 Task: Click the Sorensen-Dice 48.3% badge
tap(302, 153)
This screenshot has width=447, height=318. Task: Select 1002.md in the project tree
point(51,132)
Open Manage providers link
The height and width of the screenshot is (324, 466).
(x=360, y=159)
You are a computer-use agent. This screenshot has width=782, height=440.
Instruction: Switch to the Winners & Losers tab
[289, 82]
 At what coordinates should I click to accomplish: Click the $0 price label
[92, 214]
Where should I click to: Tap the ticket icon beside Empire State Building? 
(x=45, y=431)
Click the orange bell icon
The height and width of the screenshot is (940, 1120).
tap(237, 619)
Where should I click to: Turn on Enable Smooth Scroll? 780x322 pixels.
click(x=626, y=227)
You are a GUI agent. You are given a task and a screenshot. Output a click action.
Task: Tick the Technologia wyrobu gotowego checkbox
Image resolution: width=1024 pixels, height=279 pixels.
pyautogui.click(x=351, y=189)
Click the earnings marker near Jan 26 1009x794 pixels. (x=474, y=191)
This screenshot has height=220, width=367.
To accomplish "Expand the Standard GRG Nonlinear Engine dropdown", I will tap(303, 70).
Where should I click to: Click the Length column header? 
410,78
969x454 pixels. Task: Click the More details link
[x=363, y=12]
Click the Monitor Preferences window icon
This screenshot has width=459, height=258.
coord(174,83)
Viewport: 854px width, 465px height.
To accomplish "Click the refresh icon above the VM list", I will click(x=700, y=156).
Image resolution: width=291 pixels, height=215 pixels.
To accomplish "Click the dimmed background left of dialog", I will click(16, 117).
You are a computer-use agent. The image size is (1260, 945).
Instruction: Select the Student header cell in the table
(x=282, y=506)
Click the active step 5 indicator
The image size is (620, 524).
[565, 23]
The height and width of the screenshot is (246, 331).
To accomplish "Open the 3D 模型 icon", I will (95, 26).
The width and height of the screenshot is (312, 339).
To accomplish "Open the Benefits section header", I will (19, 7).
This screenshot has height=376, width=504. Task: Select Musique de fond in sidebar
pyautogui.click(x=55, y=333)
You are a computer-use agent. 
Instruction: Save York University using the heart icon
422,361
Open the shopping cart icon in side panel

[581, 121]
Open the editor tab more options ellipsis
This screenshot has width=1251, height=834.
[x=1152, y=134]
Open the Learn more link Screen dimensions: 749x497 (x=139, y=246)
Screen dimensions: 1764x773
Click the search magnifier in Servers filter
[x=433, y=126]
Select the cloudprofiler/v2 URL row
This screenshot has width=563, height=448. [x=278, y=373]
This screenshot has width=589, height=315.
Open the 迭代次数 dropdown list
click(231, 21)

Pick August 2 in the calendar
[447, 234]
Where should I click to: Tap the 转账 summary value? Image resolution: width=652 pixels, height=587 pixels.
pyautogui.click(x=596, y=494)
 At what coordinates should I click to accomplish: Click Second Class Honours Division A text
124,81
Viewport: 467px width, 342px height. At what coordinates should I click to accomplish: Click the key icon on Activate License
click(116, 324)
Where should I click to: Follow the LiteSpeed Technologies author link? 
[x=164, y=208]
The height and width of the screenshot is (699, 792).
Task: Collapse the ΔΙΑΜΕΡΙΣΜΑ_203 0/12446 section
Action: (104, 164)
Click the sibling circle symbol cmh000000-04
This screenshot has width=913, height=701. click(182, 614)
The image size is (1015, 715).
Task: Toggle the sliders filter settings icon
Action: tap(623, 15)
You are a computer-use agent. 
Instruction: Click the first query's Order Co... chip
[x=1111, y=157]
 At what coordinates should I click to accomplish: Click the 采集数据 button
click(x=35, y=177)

◇ ◇ ◇ ◇ ◇

### WORK REQUIRED:
Look through the listing, and copy each line in which the string "agent" turns up.

### SOLUTION FOR THIS TASK:
You are a computer-use agent. This screenshot has width=782, height=440.
You are a GUI agent. You are given a task and a screenshot. Output a click action.
You are a computer-use agent. The image size is (1260, 945).
You are a computer-use agent. 
You are a computer-use agent. 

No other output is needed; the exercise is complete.